Inventory of Vancouver Real Estate Soars To A 3 Year High, Prices Stall

Vancouver real estate is finally returning to reality. Real Estate Board of Greater Vancouver (REBGV) numbers show prices are still up from last year, but have stalled month-over-month. The stalled prices were accompanied by much lower sales, and multi-year highs for inventory.

Greater Vancouver Home Prices Are Basically Flat From Last Month

The price of a typical home in Greater Vancouver stalled in June, but is still up. The composite benchmark reached $1,093,600, flat from the month before. Prices are now up 9.5% compared to the same month last year. Despite the monthly not doing much, the annual gain is still very, very large for residential real estate.
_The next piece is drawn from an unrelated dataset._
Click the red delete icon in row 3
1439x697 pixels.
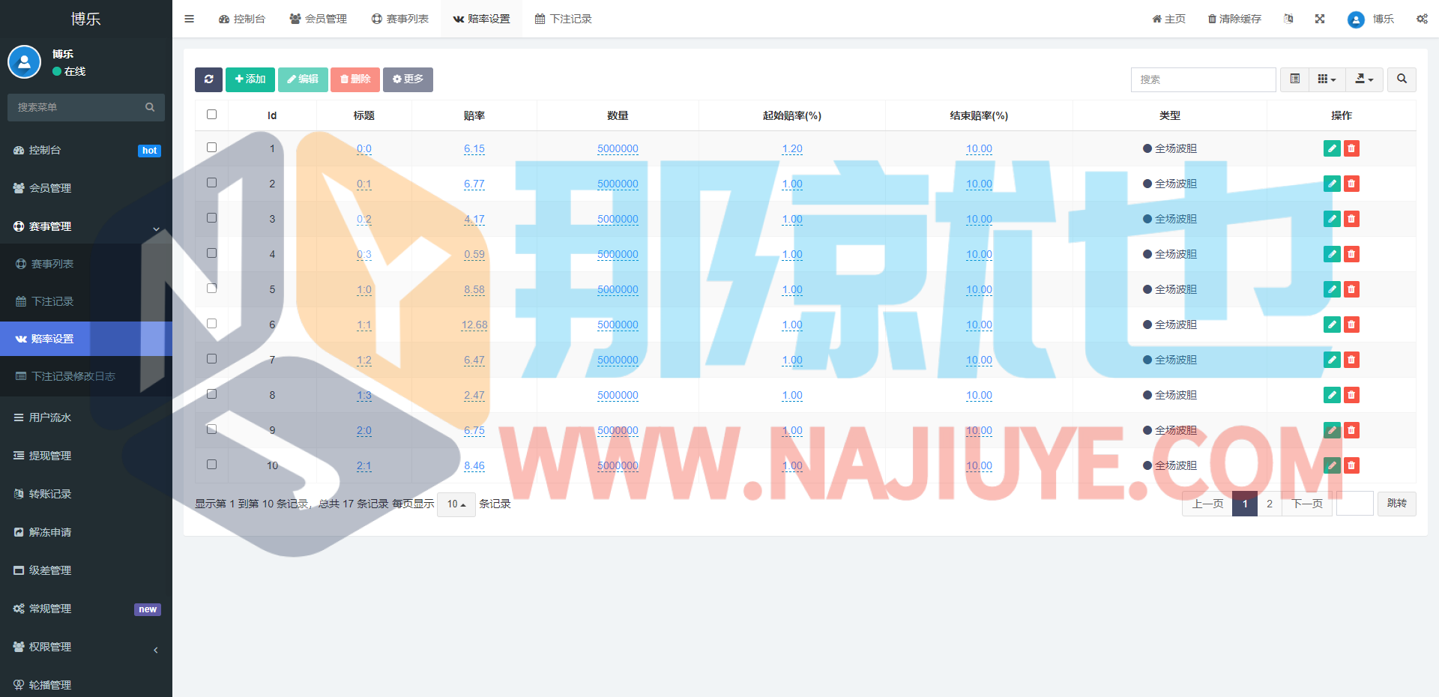(x=1351, y=219)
Greater Vancouver Composite Benchmark Price

The price of a typical home across Greater Vancouver, in Canadian dollars.

Source: REBGV, Better Dwelling.

Speaking of the rate of growth, it’s decelerating already. The annual growth rate from REBGV is  9.5%, the fourth month in a row we’ve seen it decline. Last year it bounced higher just a few points below here, so this is the metric to watch in our opinion.

Greater Vancouver Composite Benchmark Price Change

The annual percent change of a typical home across Greater Vancouver.
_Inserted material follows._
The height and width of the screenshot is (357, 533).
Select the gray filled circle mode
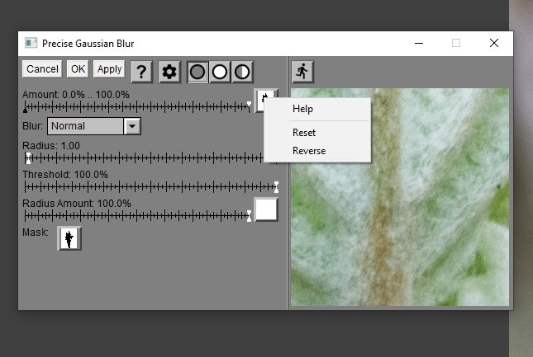coord(198,72)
Source: REBGV, Better Dwelling.

Greater Vancouver Real Estate Sales Are Down Over 37%

Greater Vancouver real estate sales made a huge decline. REBGV reported 2,425 sales, a 14.4% decline from the month before. The decline works out to a whopping 37.7% drop compared to last year. Phil Moore, president of REBGV noted “Rising interest rates, high prices and more restrictive mortgage requirements are among the factors dampening home buyer activity today.” June is normally one of the bigger months for sales, and this ended up being one of the worst in over three years.

Greater Vancouver Composite Sales Vs. Listings

The number of homes sold vs total inventory in Greater Vancouver.

Source: REBGV, Better Dwelling.

Inventory of Greater Vancouver Real Estate Reaches A 3-Year High

New listings in Greater Vancouver showed substantial declines. REBGV reported 5,279 new listings in June, a 17.2% decline from the month before. That works out to a 7.7% decrease compared to last year. Despite the lower number of new listings, the faster decline in sales led inventory to swell.

Active listings, the total number of listings for sale in REBGV swelled to a new high. REBGV saw 11,947 active listings in June, a 5.8% increase from the month before. This represents an increase of 40.3% compared to the year before, which is a 3-year high.

REBGV is attributing the falling sales and higher inventory levels to rising interest rates, and high prices. Since rising interest rates are a long-term issue not likely to resolve without an economic downturn, that price deceleration is likely to go lower.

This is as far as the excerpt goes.